BRIEF DESCRIPTION OF DRAWINGS

[0026] For a better understanding of the invention and to show how the same may be carried into effect, reference will now be made, purely by way of example, to the accompanying drawings in which like numerals designate corresponding sections or elements throughout.

[0027] With specific reference now to the drawings in detail, it is stressed that the particulars shown are by way of example and for purposes of illustrative discussion of the preferred examples of the present invention only, and are presented in the cause of providing what is believed to be the most useful and readily understood description of the principles and conceptual aspects of the invention. In this regard, no attempt is made to show structural details of the invention in more detail than is necessary for a fundamental understanding of the invention, the description taken with the drawings making apparent to those skilled in the art how several forms of the invention may be embodied in practice. In the accompanying drawings:

[0028] FIG. 1 illustrates a high-level schematic diagram of an example of a machine vision system for larval aquatic animal rearing;

[0029] FIG. 2 illustrates a high-level schematic diagram of a more detailed example of the system of FIG. 1; and

[0030] FIG. 3 illustrates a high-level flow chart of an example of a machine vision method for larval aquatic animal rearing.

DETAILED DESCRIPTION OF CERTAIN EXAMPLES

[0031] In the following description, various aspects of the disclosure will be described. For the purpose of explanation, specific configurations and details are set forth in order to provide a thorough understanding of the different aspects of the disclosure. However, it will also be apparent to one skilled in the art that the disclosure may be practiced without specific details being presented herein. Furthermore, well-known features may be omitted or simplified in order not to obscure the disclosure. In the figures, like reference numerals refer to like parts throughout. In order to avoid undue clutter from having too many reference numbers and lead lines on a particular drawing, some components will be introduced via one or more drawings and not explicitly identified in every subsequent drawing that contains that component.

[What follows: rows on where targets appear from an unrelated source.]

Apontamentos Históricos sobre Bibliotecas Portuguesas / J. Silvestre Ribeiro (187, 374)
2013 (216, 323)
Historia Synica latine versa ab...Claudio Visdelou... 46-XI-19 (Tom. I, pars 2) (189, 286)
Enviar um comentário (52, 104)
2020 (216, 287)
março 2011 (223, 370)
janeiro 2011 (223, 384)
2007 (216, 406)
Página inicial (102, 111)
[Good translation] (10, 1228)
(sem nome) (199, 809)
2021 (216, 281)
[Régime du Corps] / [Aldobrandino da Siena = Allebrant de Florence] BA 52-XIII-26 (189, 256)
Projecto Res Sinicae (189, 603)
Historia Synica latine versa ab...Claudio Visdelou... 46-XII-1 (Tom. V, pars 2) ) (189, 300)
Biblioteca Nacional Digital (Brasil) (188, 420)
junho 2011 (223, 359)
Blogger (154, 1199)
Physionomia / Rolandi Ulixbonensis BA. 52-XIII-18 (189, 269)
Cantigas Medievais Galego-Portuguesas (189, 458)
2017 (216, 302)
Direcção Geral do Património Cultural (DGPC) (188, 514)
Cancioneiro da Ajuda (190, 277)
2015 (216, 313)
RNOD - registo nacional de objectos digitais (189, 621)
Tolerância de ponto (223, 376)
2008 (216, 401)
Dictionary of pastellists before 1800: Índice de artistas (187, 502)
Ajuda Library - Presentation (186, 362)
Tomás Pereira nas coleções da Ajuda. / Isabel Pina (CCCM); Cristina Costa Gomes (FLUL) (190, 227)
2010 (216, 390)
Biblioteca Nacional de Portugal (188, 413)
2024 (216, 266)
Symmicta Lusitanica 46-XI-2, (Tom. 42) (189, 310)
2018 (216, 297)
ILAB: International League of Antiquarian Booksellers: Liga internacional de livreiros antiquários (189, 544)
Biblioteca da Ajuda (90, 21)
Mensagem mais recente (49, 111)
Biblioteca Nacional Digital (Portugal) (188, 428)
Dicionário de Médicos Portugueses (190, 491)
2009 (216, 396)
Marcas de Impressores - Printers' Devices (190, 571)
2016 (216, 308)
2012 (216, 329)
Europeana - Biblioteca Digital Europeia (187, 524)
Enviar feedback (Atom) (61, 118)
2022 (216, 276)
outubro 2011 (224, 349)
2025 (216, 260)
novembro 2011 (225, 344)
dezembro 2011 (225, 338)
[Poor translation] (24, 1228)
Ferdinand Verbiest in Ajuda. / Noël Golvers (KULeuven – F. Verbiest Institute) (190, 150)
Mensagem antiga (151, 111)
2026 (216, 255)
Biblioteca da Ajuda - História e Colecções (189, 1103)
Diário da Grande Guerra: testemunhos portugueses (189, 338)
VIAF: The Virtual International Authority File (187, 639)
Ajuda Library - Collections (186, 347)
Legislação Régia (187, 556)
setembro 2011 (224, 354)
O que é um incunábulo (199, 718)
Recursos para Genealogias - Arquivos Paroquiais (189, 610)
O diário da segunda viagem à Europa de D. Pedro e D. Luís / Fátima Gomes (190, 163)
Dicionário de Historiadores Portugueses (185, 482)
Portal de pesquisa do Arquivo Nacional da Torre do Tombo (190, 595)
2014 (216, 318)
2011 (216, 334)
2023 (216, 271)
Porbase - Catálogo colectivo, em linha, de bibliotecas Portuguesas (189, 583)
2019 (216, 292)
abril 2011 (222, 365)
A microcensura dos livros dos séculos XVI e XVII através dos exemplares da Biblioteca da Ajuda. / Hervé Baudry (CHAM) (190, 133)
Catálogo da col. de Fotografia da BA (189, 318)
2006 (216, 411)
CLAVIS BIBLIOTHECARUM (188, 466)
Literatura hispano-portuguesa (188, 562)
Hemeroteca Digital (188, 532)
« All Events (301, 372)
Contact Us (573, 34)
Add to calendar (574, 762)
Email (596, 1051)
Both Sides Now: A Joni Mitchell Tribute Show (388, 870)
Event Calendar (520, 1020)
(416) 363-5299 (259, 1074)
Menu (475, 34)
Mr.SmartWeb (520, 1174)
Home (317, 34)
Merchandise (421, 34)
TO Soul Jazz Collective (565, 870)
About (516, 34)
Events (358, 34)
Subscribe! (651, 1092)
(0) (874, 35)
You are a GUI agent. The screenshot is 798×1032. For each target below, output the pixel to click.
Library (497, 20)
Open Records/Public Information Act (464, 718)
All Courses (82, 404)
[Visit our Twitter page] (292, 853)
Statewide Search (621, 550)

[0032] FIG. 1 illustrates a high-level schematic diagram of an example of a machine vision system 10 for larval aquatic animal rearing. The term "aquatic animal", as used herein, means any animal which primarily lives under water. In some examples, the aquatic animal is fish. Machine vision system 10 comprises: a camera 20 comprising a lens 30; a housing 40; and a processor 50. [0033] FIG. 2 illustrates a high-level schematic diagram of a more detailed example of machine vision system 10. In such an example, machine vision system 10 further comprises: a light emitting diode (LED) backlit illumination panel 60; a diffuser 70; a memory 80; and a user output device 90. FIG. 3 illustrates a high-level flow chart of an example of a machine vision method for larval aquatic animal rearing, FIGs. 1 - 3 being described together.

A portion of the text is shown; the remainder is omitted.